WORK INSTRUCTIONS: Once the line containing "Given: Click the Email" is found in the entries below, restate it and each following line word for word, stopping after the line containing "Task: Click the plus icon in chat preview".

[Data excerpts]
__________________________________________________

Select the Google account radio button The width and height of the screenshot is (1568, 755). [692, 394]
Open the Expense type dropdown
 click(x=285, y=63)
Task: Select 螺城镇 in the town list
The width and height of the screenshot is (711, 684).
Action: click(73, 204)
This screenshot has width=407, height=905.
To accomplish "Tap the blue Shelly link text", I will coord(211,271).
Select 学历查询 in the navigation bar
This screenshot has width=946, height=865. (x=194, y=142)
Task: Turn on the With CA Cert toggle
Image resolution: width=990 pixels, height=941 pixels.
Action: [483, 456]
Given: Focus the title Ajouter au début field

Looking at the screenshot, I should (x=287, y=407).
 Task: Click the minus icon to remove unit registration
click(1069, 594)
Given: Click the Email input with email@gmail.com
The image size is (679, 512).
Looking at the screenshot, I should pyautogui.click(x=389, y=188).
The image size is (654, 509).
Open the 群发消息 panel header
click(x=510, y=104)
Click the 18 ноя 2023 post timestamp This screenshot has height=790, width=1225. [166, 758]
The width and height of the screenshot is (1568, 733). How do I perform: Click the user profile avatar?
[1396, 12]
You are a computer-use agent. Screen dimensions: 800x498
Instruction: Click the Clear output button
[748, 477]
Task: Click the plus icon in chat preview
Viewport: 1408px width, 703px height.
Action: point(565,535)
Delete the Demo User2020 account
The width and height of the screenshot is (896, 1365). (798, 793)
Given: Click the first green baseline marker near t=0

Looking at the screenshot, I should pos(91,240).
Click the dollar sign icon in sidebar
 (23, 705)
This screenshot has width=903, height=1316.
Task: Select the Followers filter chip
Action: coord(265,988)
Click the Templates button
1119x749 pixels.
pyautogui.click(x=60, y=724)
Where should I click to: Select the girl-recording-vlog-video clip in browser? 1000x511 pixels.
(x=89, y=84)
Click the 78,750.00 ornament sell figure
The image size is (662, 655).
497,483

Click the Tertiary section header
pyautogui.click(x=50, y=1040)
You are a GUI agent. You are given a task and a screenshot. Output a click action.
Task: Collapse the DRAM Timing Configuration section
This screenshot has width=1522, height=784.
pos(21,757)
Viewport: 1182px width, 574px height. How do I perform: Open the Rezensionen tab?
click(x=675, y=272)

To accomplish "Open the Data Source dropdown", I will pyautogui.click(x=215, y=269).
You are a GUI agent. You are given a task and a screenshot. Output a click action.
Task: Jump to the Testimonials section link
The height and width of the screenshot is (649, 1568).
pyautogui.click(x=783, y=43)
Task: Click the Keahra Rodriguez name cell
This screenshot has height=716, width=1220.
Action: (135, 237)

__________________________________________________

RESULT FOR THIS EXERCISE:
Given: Click the Email input with email@gmail.com
The image size is (679, 512).
Looking at the screenshot, I should pyautogui.click(x=389, y=188).
The image size is (654, 509).
Open the 群发消息 panel header
click(x=510, y=104)
Click the 18 ноя 2023 post timestamp This screenshot has height=790, width=1225. [166, 758]
The width and height of the screenshot is (1568, 733). How do I perform: Click the user profile avatar?
[1396, 12]
You are a computer-use agent. Screen dimensions: 800x498
Instruction: Click the Clear output button
[748, 477]
Task: Click the plus icon in chat preview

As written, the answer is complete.